Tuesday Tidbit - Meeting Santa
What do you call someone who is afraid of Santa Claus?
It's that time of year again - time to take pictures with Santa! Most parents can't wait to get that picture of their little one sitting on Santa's lap and looking up at him in awe. Surprisingly that is not always the way the pictures turn out. I have a few of my own where one or the other of my sons is looking up at Santa with not awe, but a scared look in their eyes. I even have one where my youngest son is standing behind his older brother hiding - eyes closed tight as if to say "if I can't see you - you can't see me".
Maybe not so surprisingly this is not all that uncommon. We are asking our a little child to meet this "stranger" and sit on his lap. Suddenly there is this big guy with a bright red suit and a long white beard who wants to talk to them. It can be very intimidating. Now think about what happens when you bring along a child who has sensory issues and toss in the long lines, the loud noises, the crying child here or there, the upset and stressed parent and you have a child who is over whelmed before they even get to the point of standing anywhere close to Santa.
If you know of a child who just might not make it through the sensory experience of meeting Santa there is help out there. Several churches and malls have started offering "sensory-friendly Santa" meetings. They are offering times (by appointment) to meet Santa before the location opens up to the general public. You can do a google search "sensory friendly Santa meetings in (your state)" to see if there is anything listed in your area.
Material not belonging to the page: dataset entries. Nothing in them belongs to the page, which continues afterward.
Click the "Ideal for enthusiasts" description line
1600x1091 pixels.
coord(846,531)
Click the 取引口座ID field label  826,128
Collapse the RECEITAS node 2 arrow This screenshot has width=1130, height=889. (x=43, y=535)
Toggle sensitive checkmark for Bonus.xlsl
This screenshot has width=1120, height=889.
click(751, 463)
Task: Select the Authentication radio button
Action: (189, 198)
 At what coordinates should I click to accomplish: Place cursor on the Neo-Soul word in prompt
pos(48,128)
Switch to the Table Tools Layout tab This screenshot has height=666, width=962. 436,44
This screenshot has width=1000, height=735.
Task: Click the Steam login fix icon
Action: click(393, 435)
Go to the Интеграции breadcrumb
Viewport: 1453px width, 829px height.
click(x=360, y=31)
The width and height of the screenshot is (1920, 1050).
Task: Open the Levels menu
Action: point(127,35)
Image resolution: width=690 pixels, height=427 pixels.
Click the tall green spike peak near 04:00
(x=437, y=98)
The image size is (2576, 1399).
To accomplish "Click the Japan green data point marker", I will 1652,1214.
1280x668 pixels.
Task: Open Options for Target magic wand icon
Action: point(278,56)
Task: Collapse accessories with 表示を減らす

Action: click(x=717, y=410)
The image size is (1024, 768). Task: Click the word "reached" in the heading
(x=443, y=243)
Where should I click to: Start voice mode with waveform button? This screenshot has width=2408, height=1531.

If nothing comes up in the search do not stop there. With so many theaters now offering sensory-friendly movie viewings the word is getting out that there are children who need other events to be sensory-friendly as well. Find out where Santa will be appearing near you and call who is organizing or hosting the event to see if you can bring your child in before the actual opening time. Explain to them how your child would love to meet Santa but really needs to be able to do so in a sensory friendly atmosphere. If the first place you call isn't able to accommodate you, try the next.
If all else fails, see if you can find someone who would be willing to dress up as Santa and have a picture taken in your home. You may even be able to call around and find a room at a local library or church where you could set up times for other families you know to come and share in the sensory-friendly Santa experience. If you have a local Autism or Therapy Center in your town contact them and see if they will help you to organize an event. If not this year, as Christmas is just around the corner, then perhaps this could be a "to do" for next year...I know I'm adding it to my list!
If anyone has had any good sensory-friendly experiences and would like to share them - please let us know what worked and what didn't. What you thought might work and what you were surprised did work. By sharing the light of our experiences we can brighten anothers world.